» Assignment
Check every line below for the string "heading", and copy the lines that contain it.

» Data in this exercise
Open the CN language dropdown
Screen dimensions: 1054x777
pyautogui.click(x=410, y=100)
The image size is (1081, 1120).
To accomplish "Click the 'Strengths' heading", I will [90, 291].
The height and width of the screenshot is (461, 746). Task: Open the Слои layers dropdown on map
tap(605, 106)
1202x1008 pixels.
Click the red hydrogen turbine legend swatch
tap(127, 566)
==
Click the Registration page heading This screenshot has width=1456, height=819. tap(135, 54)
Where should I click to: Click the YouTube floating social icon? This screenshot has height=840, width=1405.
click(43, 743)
---
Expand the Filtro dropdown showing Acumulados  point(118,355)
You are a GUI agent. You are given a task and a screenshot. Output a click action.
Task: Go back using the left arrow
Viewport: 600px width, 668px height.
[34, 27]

» Task answer
To accomplish "Click the 'Strengths' heading", I will [90, 291].
Click the Registration page heading This screenshot has width=1456, height=819. tap(135, 54)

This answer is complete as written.